§ ASSIGNMENT A: Summarize the commentary on Anne Romney's remark about wealth in two sentences.
§ ASSIGNMENT B: Quote the commentary on Anne Romney's remark about wealth, starting at "Republicans and the" and ending at "the same direction.".

"I Don’t Even Consider Myself Wealthy."
Republicans and the women, beyond all earthly comprehension, who love them, just can't help it. Even when answering charges that her husband Willard is hopelessly and eternally out of touch with the common man, Anne Romney's attempts to spin that very accurate perception just makes the spinning buzzsaw accelerate in the same direction.
On Fox "News" recently, Anne Romney, a woman who was described by Willard in Detroit as driving two Cadillacs, said, "I don’t even consider myself wealthy." While there may be something on a bumper sticker level of true wealth actually being composed of something closer to actual friends or goodness of character, Anne Romney's attempts to redefine wealth, a word for which she and Willard have only real definition (more closely resembling a portfolio than a little black book) ring as false and hollow as Rush Limbaugh's "apology" to Sandra Fluke.

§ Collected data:
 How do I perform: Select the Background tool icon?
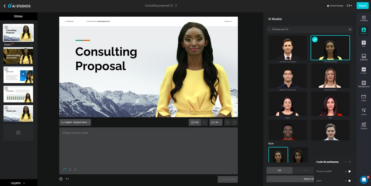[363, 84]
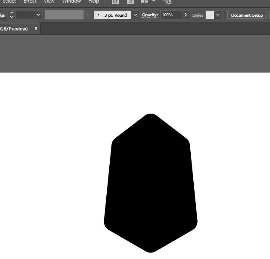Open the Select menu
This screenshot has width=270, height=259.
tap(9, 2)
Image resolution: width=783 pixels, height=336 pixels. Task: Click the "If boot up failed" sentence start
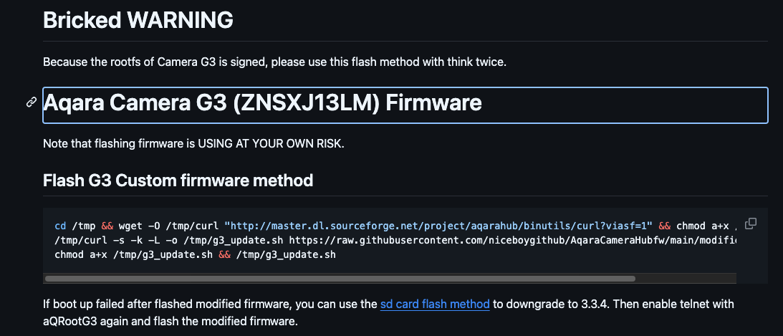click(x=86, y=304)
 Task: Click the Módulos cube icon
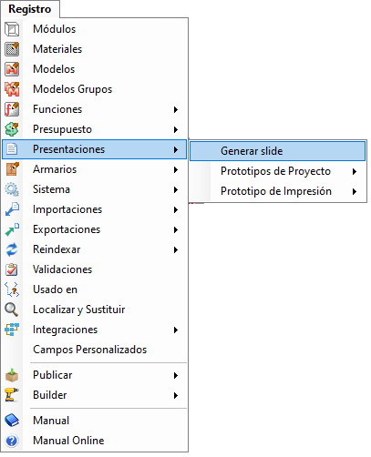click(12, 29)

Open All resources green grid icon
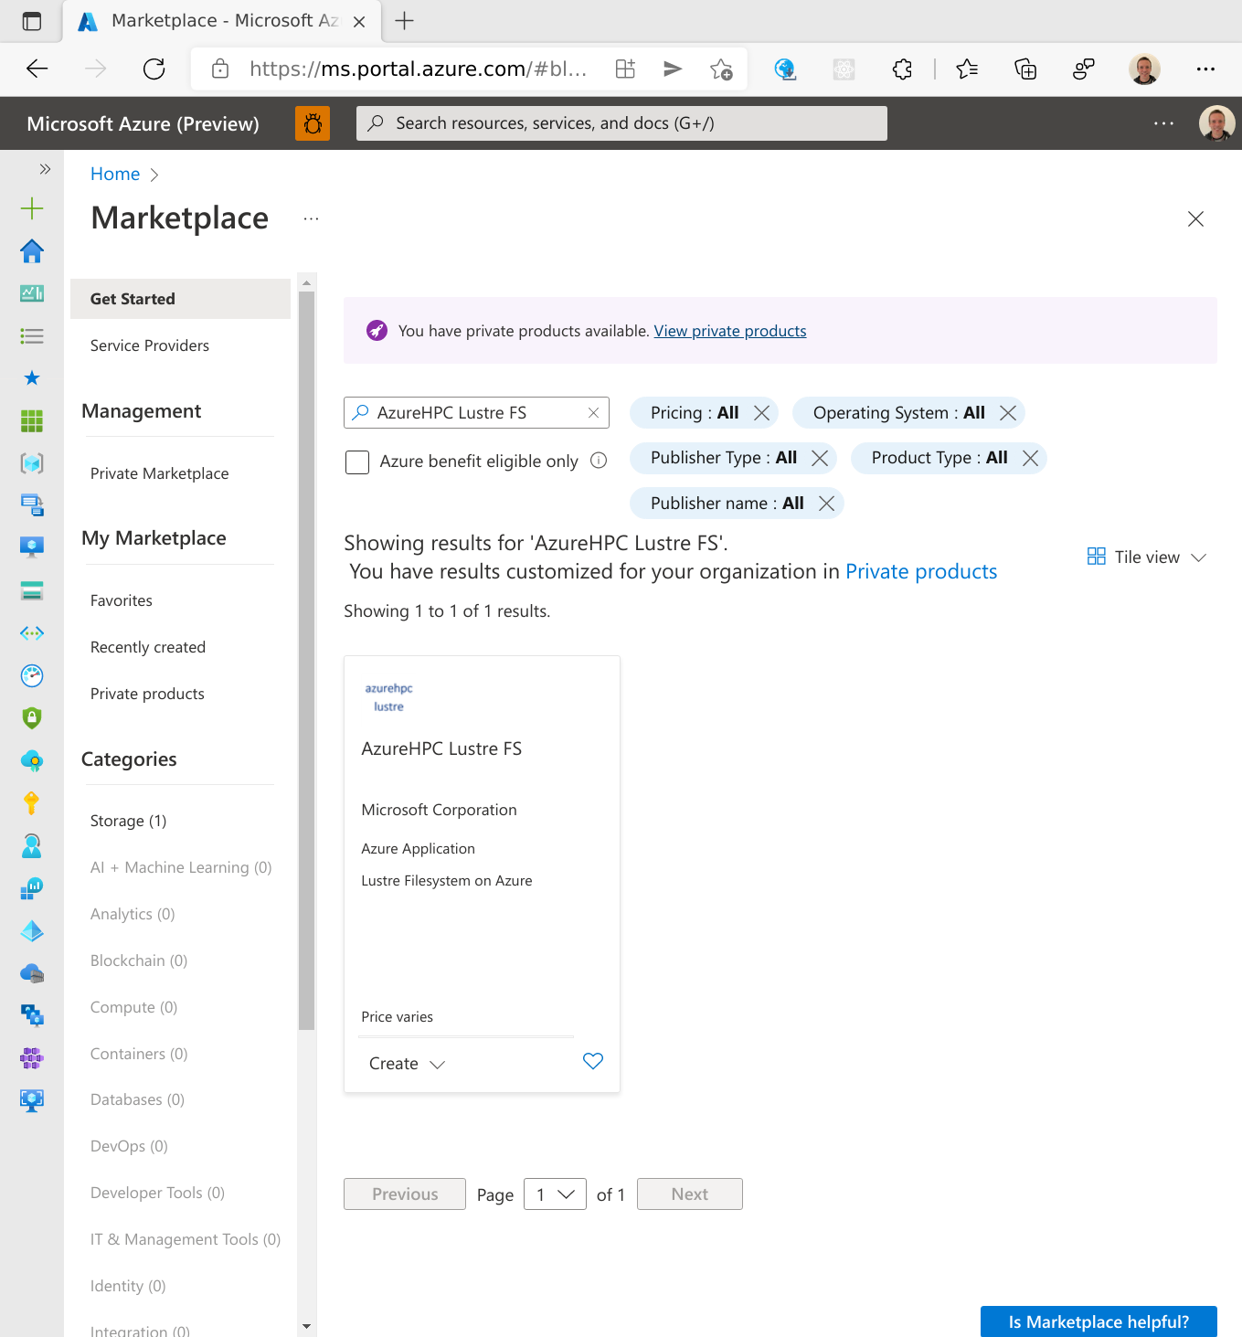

==

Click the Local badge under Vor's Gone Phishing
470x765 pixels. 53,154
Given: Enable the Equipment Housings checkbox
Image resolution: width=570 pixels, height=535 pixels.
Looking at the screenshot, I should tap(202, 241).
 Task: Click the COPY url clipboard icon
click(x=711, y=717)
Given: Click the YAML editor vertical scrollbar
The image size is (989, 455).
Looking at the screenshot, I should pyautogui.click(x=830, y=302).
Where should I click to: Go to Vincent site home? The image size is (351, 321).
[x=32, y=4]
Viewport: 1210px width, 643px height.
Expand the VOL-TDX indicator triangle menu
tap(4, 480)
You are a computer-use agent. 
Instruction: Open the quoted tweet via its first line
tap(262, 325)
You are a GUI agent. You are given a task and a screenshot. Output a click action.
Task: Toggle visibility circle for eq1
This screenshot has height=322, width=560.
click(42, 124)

§ PROBLEM SOLUTION A: Anne Romney's attempts to counter the charge that her husband Willard is out of touch with the common man only reinforce that perception. On Fox "News" she said she doesn't even consider herself wealthy, though Willard had described her as driving two Cadillacs, and her effort to redefine wealth rings as false and hollow as Rush Limbaugh's "apology" to Sandra Fluke.

§ PROBLEM SOLUTION B:
Republicans and the women, beyond all earthly comprehension, who love them, just can't help it. Even when answering charges that her husband Willard is hopelessly and eternally out of touch with the common man, Anne Romney's attempts to spin that very accurate perception just makes the spinning buzzsaw accelerate in the same direction.